Reproduce the material below word for word, from its first line through the line that contains "center [499, 953].", including that line.

++++ Information provided ++++

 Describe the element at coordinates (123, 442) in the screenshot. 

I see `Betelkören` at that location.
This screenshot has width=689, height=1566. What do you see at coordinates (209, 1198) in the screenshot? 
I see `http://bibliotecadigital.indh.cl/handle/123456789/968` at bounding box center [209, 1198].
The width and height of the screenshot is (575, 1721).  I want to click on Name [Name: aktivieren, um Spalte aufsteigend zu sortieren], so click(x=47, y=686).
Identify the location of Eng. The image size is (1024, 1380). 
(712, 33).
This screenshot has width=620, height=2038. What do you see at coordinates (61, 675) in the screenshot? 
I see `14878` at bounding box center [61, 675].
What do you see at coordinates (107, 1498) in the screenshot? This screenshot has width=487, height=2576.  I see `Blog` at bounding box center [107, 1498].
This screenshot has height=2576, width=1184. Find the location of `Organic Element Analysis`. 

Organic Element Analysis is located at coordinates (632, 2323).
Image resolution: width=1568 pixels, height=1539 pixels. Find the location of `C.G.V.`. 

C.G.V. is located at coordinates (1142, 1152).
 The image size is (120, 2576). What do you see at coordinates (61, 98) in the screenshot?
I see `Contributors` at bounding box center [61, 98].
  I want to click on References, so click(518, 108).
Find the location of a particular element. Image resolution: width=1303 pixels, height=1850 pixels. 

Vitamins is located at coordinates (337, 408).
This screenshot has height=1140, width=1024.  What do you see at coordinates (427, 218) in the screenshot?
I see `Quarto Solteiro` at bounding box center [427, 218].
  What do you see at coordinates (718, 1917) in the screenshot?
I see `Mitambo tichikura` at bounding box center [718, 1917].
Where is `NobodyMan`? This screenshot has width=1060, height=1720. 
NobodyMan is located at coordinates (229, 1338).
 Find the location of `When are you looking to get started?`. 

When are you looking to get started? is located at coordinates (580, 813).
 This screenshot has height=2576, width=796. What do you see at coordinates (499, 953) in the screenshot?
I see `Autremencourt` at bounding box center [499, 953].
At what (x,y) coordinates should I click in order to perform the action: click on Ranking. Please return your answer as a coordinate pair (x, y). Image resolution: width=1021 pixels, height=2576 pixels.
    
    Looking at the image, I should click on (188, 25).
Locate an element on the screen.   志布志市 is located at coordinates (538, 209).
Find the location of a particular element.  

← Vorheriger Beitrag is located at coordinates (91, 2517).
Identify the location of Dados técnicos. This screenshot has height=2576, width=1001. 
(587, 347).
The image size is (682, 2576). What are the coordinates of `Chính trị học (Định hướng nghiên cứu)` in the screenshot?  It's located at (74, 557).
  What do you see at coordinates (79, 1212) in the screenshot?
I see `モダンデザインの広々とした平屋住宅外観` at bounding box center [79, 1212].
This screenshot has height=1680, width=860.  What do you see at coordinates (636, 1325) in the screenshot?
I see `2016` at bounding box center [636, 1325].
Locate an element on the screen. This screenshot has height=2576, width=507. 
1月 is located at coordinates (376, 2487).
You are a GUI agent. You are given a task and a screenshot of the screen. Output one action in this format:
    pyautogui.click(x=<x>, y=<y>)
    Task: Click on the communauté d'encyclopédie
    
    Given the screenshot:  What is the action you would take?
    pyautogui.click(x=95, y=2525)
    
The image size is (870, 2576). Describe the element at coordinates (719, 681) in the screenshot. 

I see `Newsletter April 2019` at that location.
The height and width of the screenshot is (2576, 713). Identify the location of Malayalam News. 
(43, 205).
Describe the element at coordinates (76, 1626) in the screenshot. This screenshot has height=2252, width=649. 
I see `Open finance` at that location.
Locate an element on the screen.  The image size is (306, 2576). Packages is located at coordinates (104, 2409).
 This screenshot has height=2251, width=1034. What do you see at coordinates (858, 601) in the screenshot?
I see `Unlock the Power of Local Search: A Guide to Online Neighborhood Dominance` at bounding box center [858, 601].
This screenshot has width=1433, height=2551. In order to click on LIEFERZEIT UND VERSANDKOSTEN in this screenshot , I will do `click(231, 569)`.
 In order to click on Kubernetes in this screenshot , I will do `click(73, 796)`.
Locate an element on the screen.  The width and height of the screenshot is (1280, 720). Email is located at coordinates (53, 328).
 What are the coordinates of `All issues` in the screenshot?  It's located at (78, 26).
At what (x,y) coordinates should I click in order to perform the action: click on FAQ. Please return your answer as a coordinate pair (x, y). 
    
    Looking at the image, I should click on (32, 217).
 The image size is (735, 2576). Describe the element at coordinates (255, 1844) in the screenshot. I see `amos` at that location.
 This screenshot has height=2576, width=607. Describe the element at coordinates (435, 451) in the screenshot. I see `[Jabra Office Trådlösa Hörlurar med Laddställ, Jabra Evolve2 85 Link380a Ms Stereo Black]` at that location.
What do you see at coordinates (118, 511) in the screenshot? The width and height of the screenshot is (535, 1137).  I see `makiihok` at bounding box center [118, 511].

++++

— Result for this exercise —
 Describe the element at coordinates (123, 442) in the screenshot. 

I see `Betelkören` at that location.
This screenshot has width=689, height=1566. What do you see at coordinates (209, 1198) in the screenshot? 
I see `http://bibliotecadigital.indh.cl/handle/123456789/968` at bounding box center [209, 1198].
The width and height of the screenshot is (575, 1721).  I want to click on Name [Name: aktivieren, um Spalte aufsteigend zu sortieren], so click(x=47, y=686).
Identify the location of Eng. The image size is (1024, 1380). 
(712, 33).
This screenshot has width=620, height=2038. What do you see at coordinates (61, 675) in the screenshot? 
I see `14878` at bounding box center [61, 675].
What do you see at coordinates (107, 1498) in the screenshot? This screenshot has width=487, height=2576.  I see `Blog` at bounding box center [107, 1498].
This screenshot has height=2576, width=1184. Find the location of `Organic Element Analysis`. 

Organic Element Analysis is located at coordinates (632, 2323).
Image resolution: width=1568 pixels, height=1539 pixels. Find the location of `C.G.V.`. 

C.G.V. is located at coordinates (1142, 1152).
 The image size is (120, 2576). What do you see at coordinates (61, 98) in the screenshot?
I see `Contributors` at bounding box center [61, 98].
  I want to click on References, so click(518, 108).
Find the location of a particular element. Image resolution: width=1303 pixels, height=1850 pixels. 

Vitamins is located at coordinates (337, 408).
This screenshot has height=1140, width=1024.  What do you see at coordinates (427, 218) in the screenshot?
I see `Quarto Solteiro` at bounding box center [427, 218].
  What do you see at coordinates (718, 1917) in the screenshot?
I see `Mitambo tichikura` at bounding box center [718, 1917].
Where is `NobodyMan`? This screenshot has width=1060, height=1720. 
NobodyMan is located at coordinates (229, 1338).
 Find the location of `When are you looking to get started?`. 

When are you looking to get started? is located at coordinates (580, 813).
 This screenshot has height=2576, width=796. What do you see at coordinates (499, 953) in the screenshot?
I see `Autremencourt` at bounding box center [499, 953].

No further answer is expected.